● **TASK TO CARRY OUT**: Rewrite the rows from the line containing "Click the Brickwall Limiter module icon" through the end of the rows, replacing "right menu" with "side menu" and keeping everything else the same. Leave the pictures out of your answer.

==== DATASET ENTRIES ====

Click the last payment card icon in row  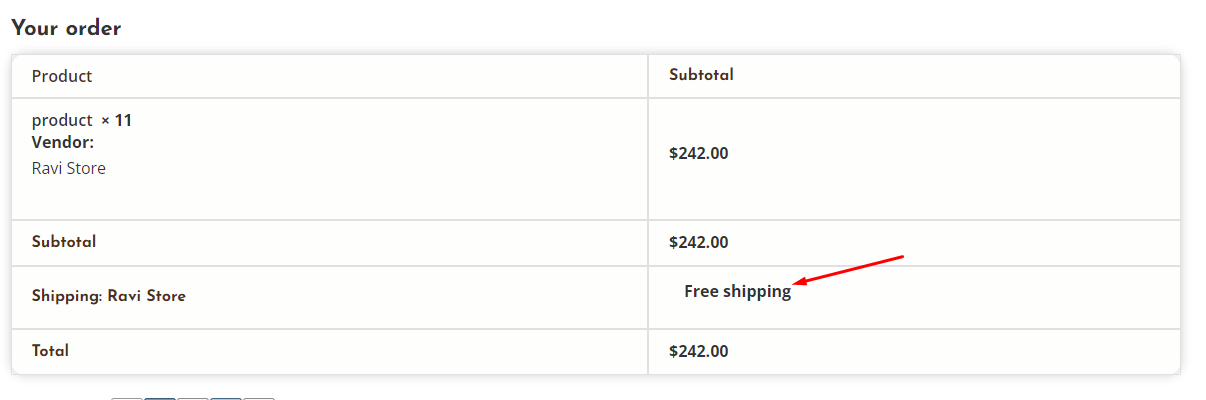tap(259, 398)
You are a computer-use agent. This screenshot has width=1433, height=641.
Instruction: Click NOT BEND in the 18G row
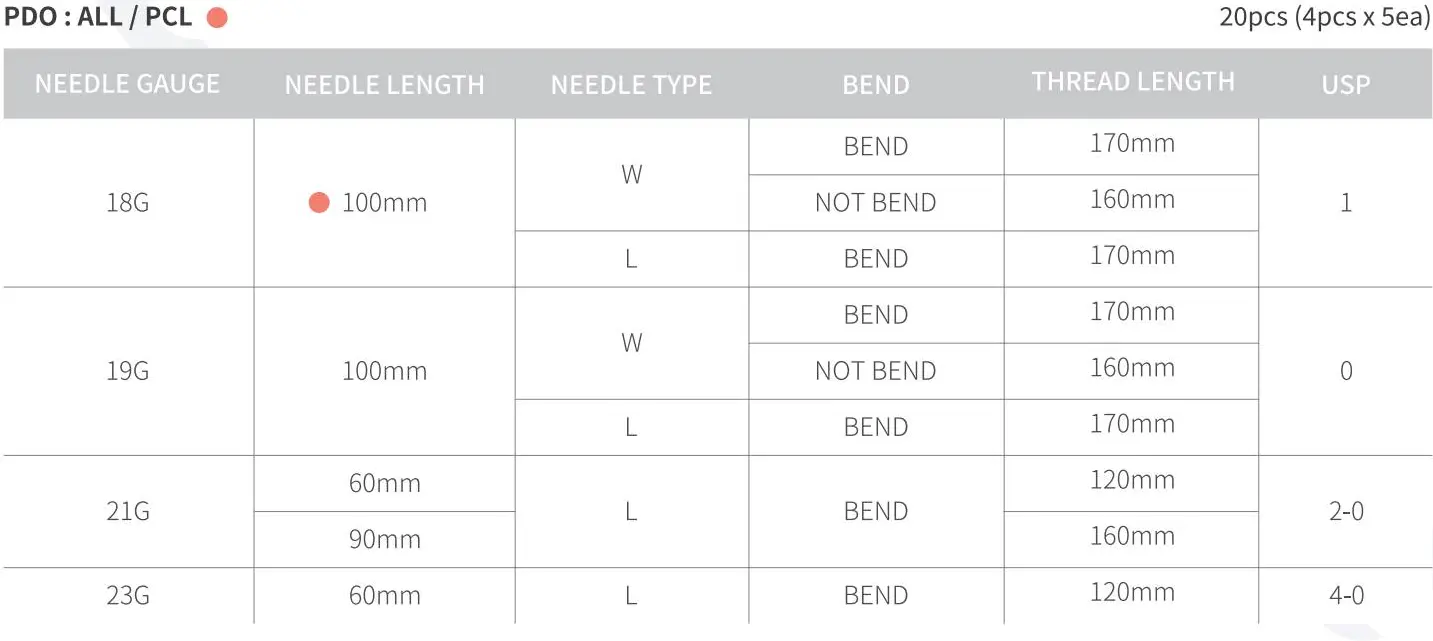(875, 203)
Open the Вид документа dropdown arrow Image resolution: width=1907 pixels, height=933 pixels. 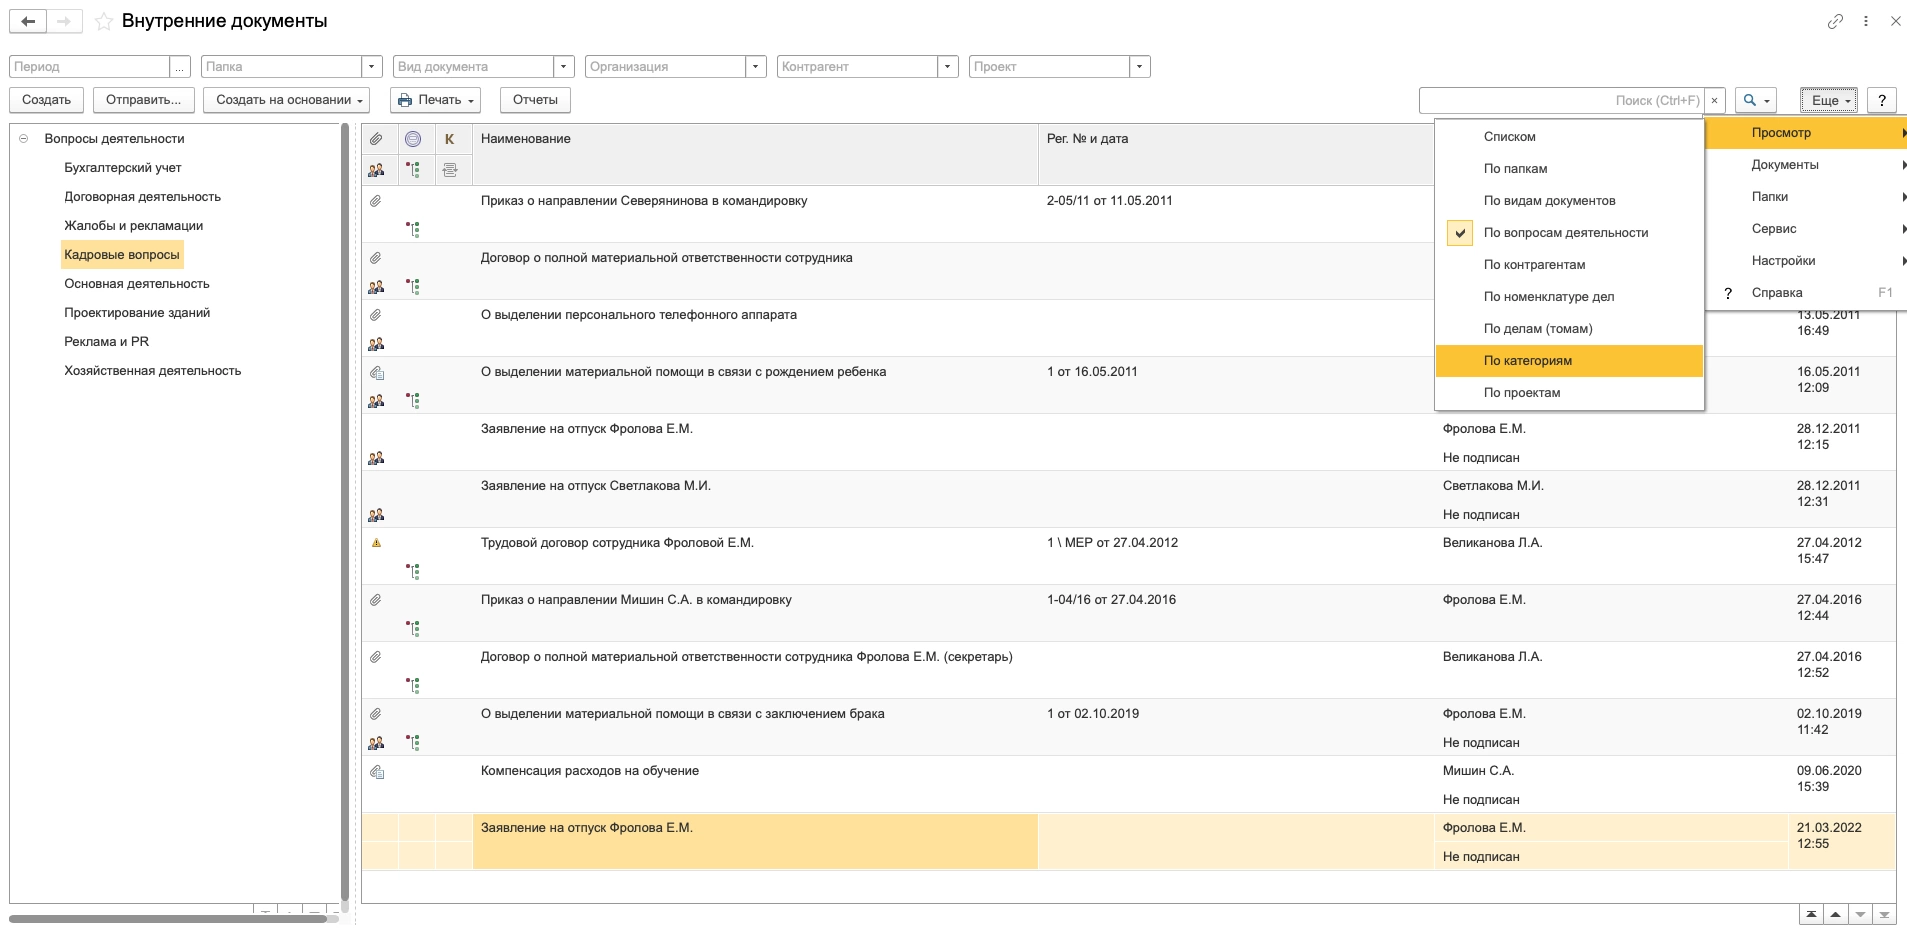tap(564, 67)
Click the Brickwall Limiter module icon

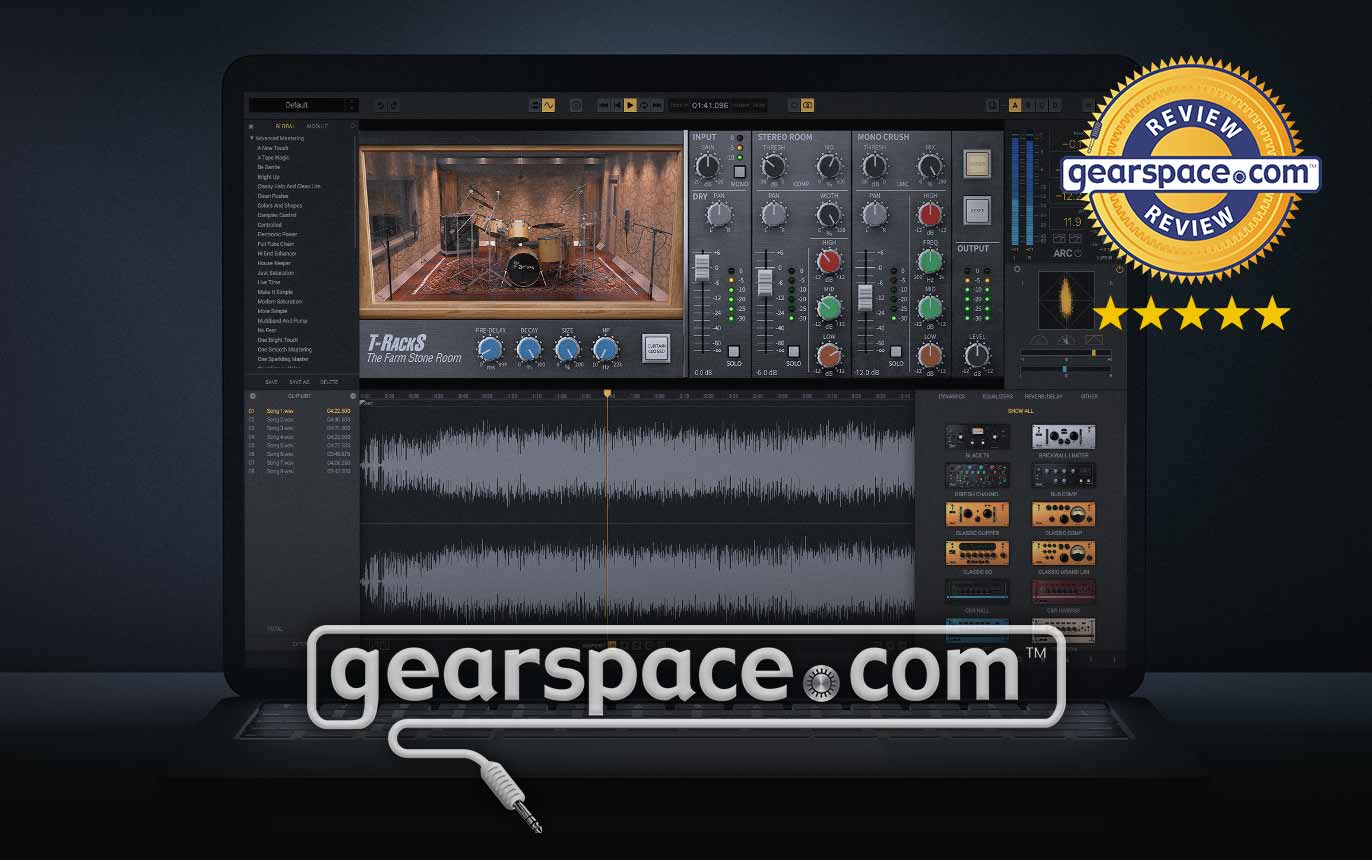[x=1063, y=437]
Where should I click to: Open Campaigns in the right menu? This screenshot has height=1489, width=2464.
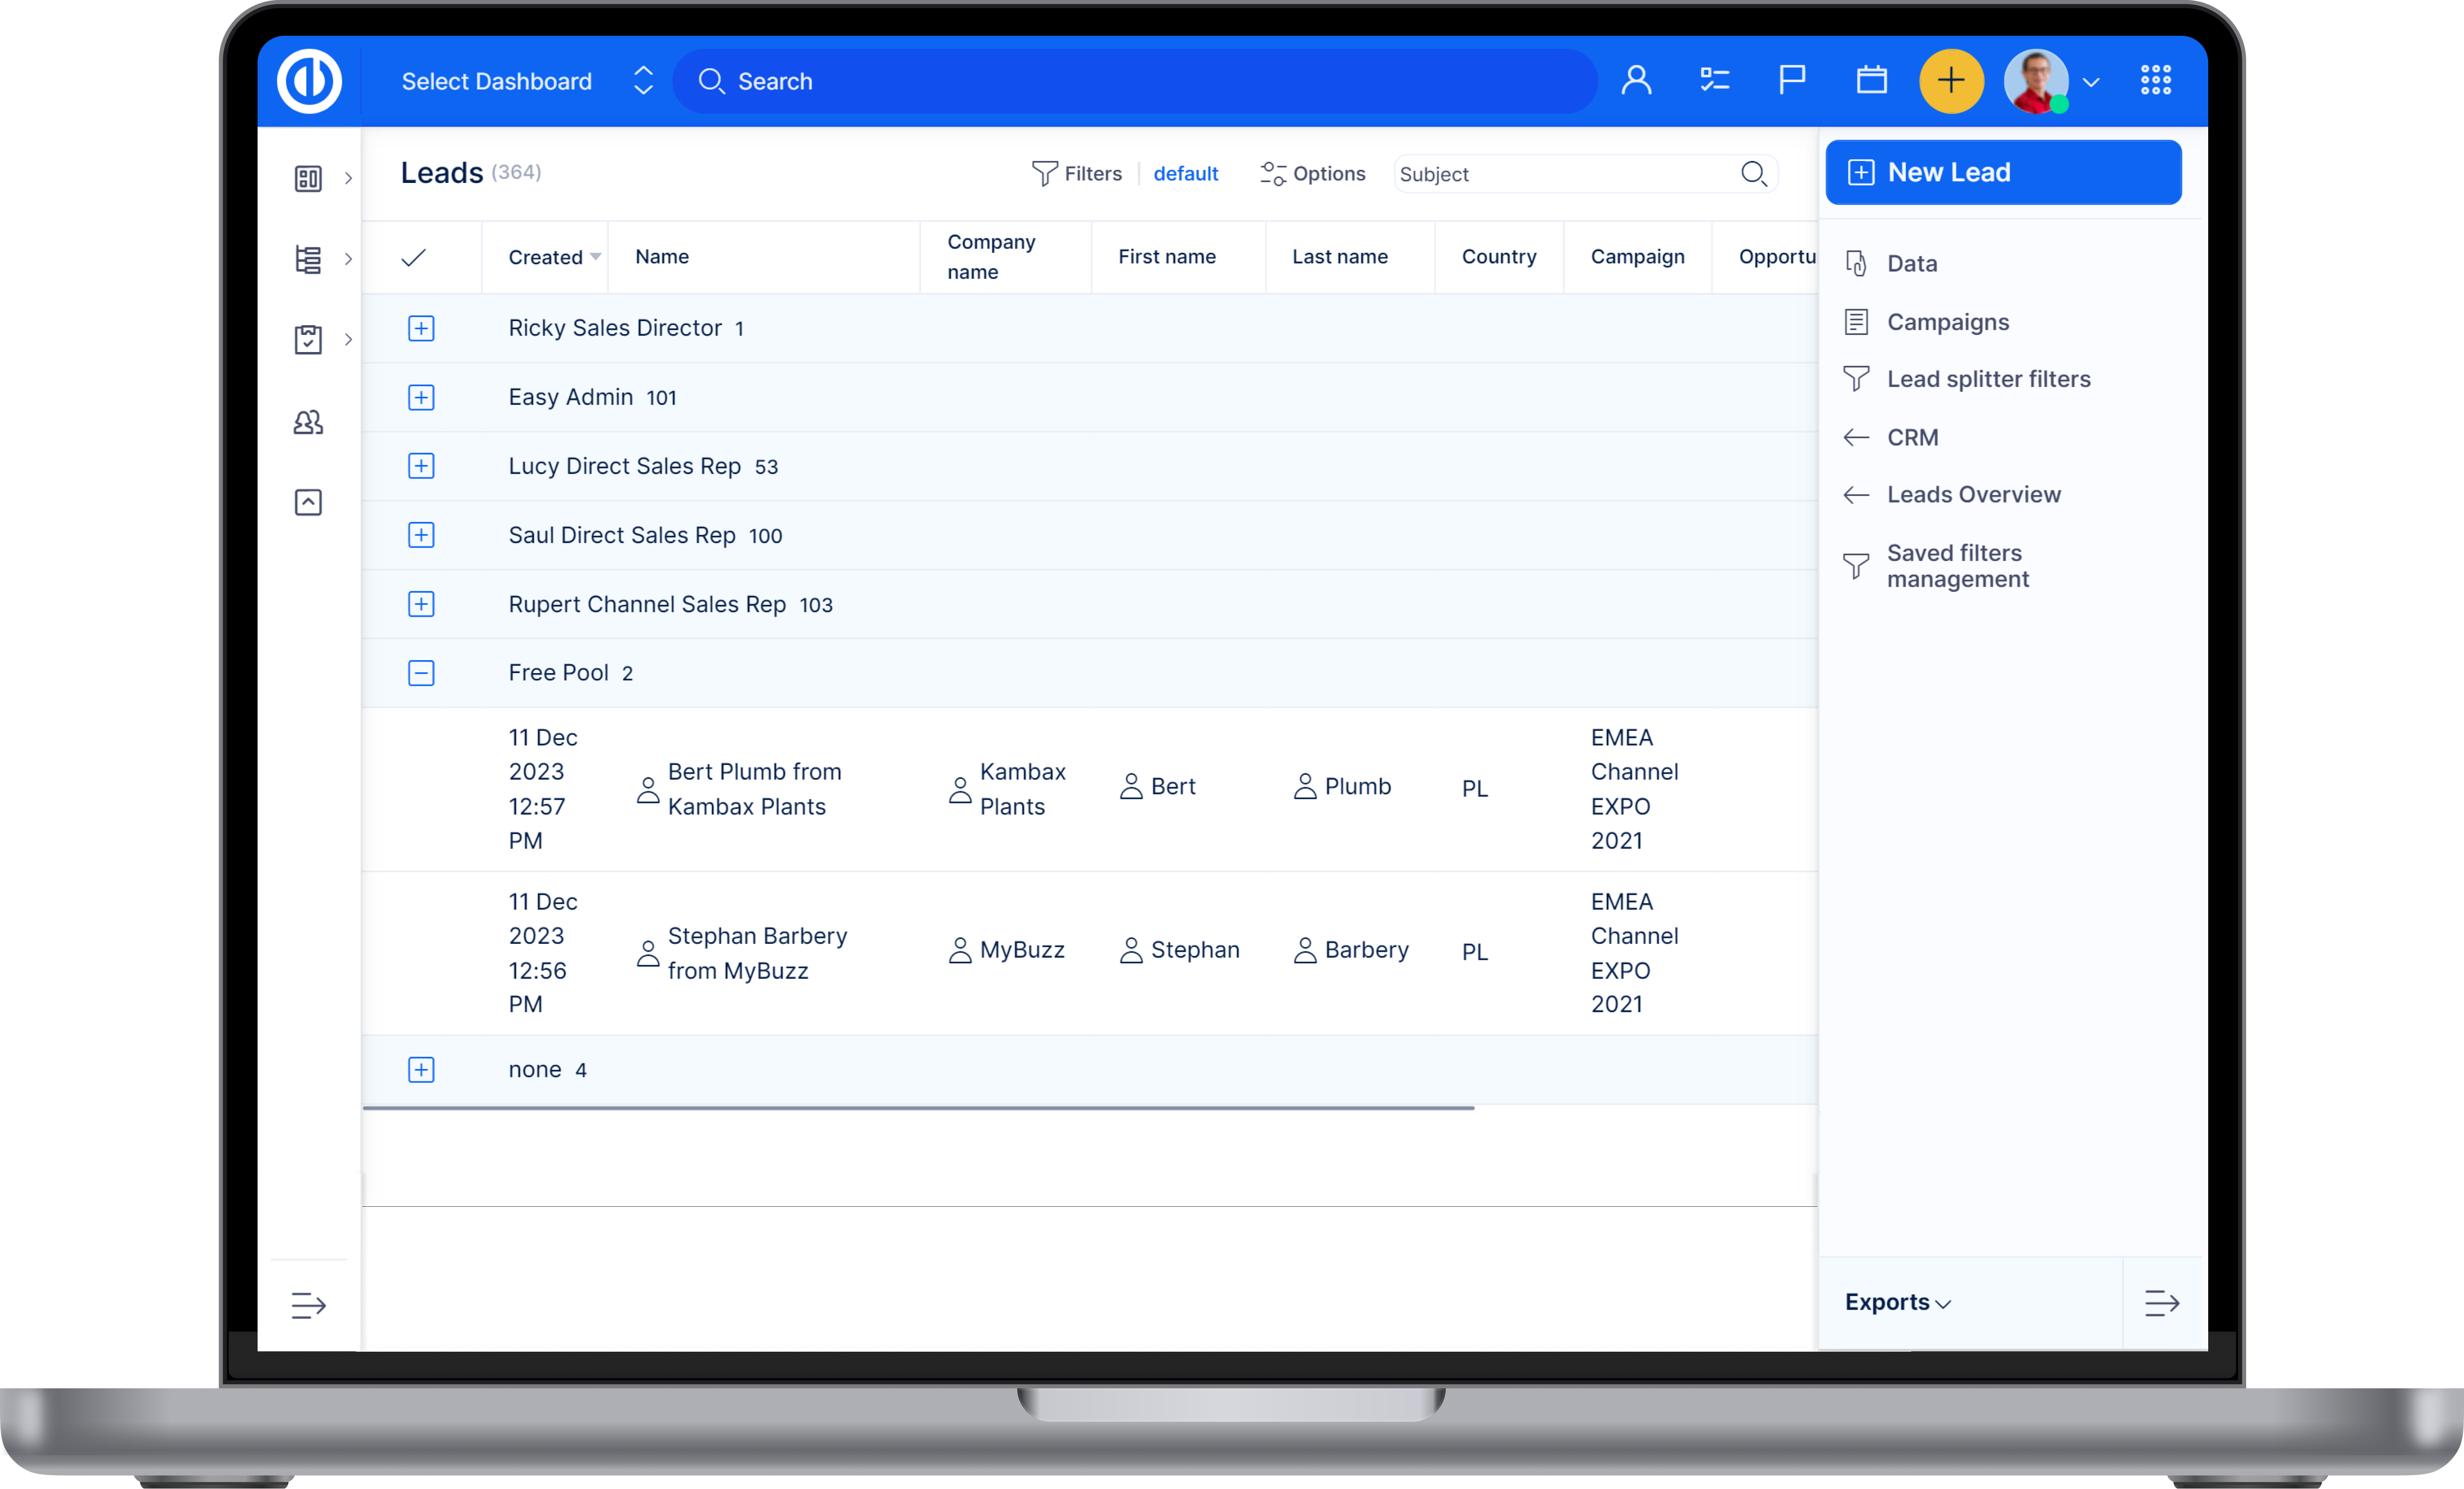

====

● **SOLUTION**:
Click the Brickwall Limiter module icon

[x=1063, y=437]
Where should I click to: Open Campaigns in the side menu? This screenshot has height=1489, width=2464.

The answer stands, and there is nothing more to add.